The main round was played as a straight knockout tournament with 32 teams. Each tie is played over two legs with the exception of the final, which is played at a single neutral venue.

===Round of 32===
The draw for the round of 32 was held on 22 August 2014. Teams from the same association could not be drawn against each other. The first legs were played on 8 and 9 October, and the second legs were played on 15 and 16 October 2014.

The only unseeded team that won a tie was Gintra Universitetas after they beat Sparta Praha in the competition's first penalty shootout since the 2010 final.

| Team 1 | Agg.Tooltip Aggregate score | Team 2 | 1st leg | 2nd leg |
|---|---|---|---|---|
| Medyk Konin | 2–3 | Glasgow City | 2–0 | 0–3 (a.e.t.) |
| Ryazan VDV | 1–5 | Rosengård | 1–3 | 0–2 |
| Brescia | 0–14 | Lyon | 0–5 | 0–9 |
| Atlético Ouriense | 0–9 | Fortuna Hjørring | 0–3 | 0–6 |
| Slavia Praha | 0–4 | Barcelona | 0–1 | 0–3 |
| Raheny United | 1–6 | Bristol Academy | 0–4 | 1–2 |
| BIIK Kazygurt | 2–6 | Frankfurt | 2–2 | 0–4 |
| Gintra Universitetas | 2–2 (5–4 p) | Sparta Praha | 1–1 | 1–1 (a.e.t.) |
| Pomurje | 3–7 | Torres | 2–4 | 1–3 |
| Stabæk | 1–3 | Wolfsburg | 0–1 | 1–2 |
| Apollon Limassol | 2–3 | Brøndby | 1–0 | 1–3 (a.e.t.) |
| MTK | 3–4 | Neulengbach | 1–2 | 2–2 (a.e.t.) |
| Osijek | 2–7 | Zürich | 2–5 | 0–2 |
| Liverpool | 2–4 | Linköping | 2–1 | 0–3 |
| Twente | 1–3 | Paris Saint-Germain | 1–2 | 0–1 |
| Stjarnan | 3–8 | Zvezda Perm | 2–5 | 1–3 |

===Round of 16===
The round of 16 was drawn together with the round of 32. It was an open draw with no restrictions.
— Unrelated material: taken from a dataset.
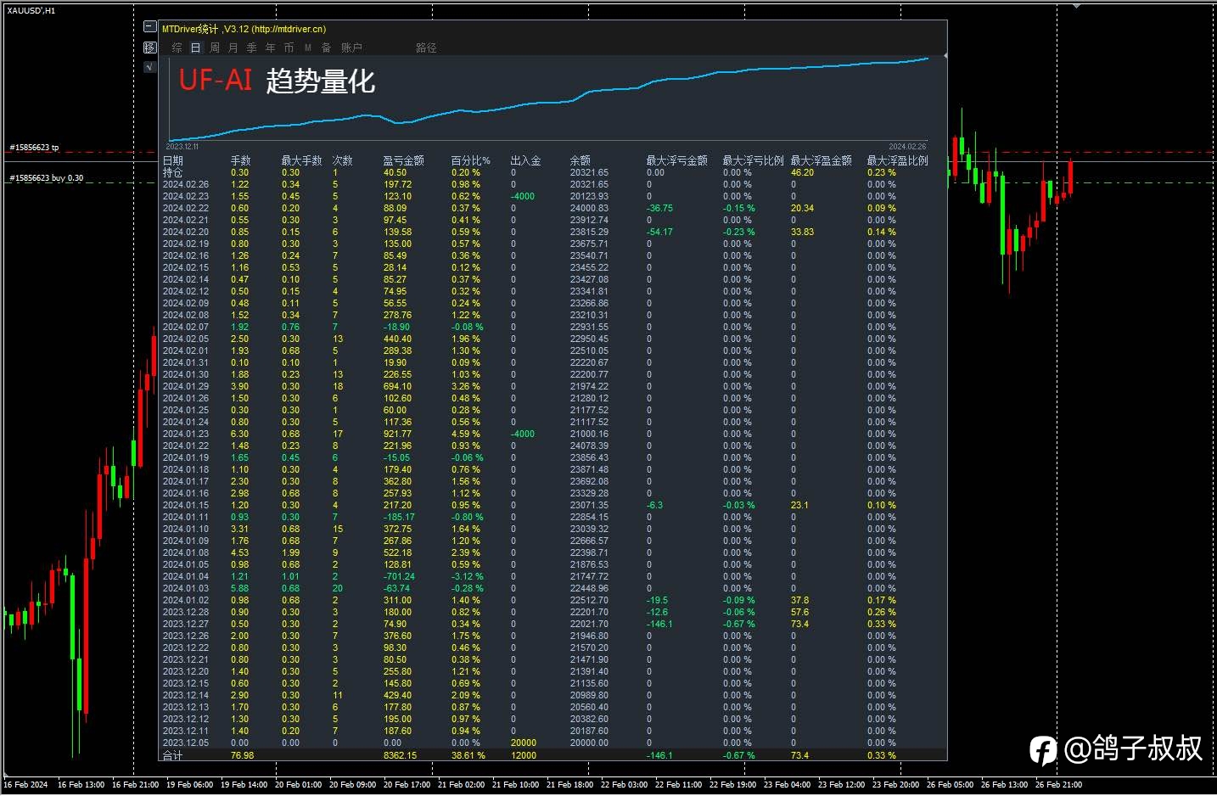The image size is (1217, 796).
Task: Select the M tab in statistics panel
Action: pyautogui.click(x=307, y=48)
The first legs were played on 8 and 9 November, and the second legs were played on 12 and 13 November 2014.

Glasgow became the first Scottish team to advance to the quarter-finals.

- Notes

| Team 1 | Agg.Tooltip Aggregate score | Team 2 | 1st leg | 2nd leg |
|---|---|---|---|---|
| Zürich | 4–5 | Glasgow City | 2–1 | 2–4 |
| Rosengård | 4–1 | Fortuna Hjørring | 2–1 | 2–0 |
| Paris Saint-Germain | 2–1 | Lyon | 1–1 | 1–0 |
| Neulengbach | 0–11 | Wolfsburg | 0–4 | 0–7 |
| Linköping | 5–3 | Zvezda Perm | 5–0 | 0–3 |
| Barcelona | 1–2 | Bristol Academy | 0–1 | 1–1 |
| Frankfurt | 9–0 | Torres | 5–0 | 4–0 |
| Brøndby | 5–2 | Gintra Universitetas | 5–0 | 0–2 |

===Quarter-finals===
The draw for the quarter-finals, semi-finals and final (to determine the "home" team for administrative purposes) was held on 19 November 2014. It was an open draw with no restrictions. The first legs were played on 21 and 22 March, and the second legs were played on 28 and 29 March 2015.

- Notes

| Team 1 | Agg.Tooltip Aggregate score | Team 2 | 1st leg | 2nd leg |
|---|---|---|---|---|
| Bristol Academy | 0–12 | Frankfurt | 0–5 | 0–7 |
| Wolfsburg | 4–4 (a) | Rosengård | 1–1 | 3–3 |
| Glasgow City | 0–7 | Paris Saint-Germain | 0–2 | 0–5 |
| Linköping | 1–2 | Brøndby | 0–1 | 1–1 |

===Semi-finals===
The first legs were played on 18 and 19 April and the second legs on 25 and 26 April 2015.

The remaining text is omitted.